START DATA EXTRACT
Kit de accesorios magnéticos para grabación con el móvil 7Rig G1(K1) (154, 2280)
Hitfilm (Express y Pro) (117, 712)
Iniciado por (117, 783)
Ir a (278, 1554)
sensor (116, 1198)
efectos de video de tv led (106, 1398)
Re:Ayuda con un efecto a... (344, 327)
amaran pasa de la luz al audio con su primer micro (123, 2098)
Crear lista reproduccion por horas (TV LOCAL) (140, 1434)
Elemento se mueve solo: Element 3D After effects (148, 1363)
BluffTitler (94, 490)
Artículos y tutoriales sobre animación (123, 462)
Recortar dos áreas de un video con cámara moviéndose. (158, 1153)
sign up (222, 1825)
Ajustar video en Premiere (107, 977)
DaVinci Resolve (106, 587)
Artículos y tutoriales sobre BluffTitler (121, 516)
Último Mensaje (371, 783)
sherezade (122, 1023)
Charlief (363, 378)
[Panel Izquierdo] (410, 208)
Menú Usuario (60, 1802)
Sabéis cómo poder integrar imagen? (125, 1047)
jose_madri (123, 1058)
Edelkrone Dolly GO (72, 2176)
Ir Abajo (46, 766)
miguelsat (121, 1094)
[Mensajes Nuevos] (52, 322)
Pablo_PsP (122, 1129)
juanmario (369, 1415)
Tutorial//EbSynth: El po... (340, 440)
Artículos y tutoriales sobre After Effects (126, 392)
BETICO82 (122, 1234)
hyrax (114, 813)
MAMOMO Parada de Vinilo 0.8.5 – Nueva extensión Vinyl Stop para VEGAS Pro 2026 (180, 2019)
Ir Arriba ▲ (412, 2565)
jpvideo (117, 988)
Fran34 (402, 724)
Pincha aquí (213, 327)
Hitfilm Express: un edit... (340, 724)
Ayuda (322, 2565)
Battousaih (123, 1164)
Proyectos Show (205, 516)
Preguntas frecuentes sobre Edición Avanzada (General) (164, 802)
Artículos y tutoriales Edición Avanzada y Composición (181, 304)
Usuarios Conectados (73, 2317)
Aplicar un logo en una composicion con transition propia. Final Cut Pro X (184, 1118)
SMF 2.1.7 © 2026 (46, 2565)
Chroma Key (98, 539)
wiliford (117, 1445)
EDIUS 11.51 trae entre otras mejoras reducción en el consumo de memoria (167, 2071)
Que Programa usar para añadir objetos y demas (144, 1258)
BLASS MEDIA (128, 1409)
END DATA EXTRACT
**ASSIGNED TASK:** Copy out every line of the listing that contains the string "Avanzada".

**ANSWER FOR THIS EXERCISE:**
Preguntas frecuentes sobre Edición Avanzada (General) (164, 802)
Artículos y tutoriales Edición Avanzada y Composición (181, 304)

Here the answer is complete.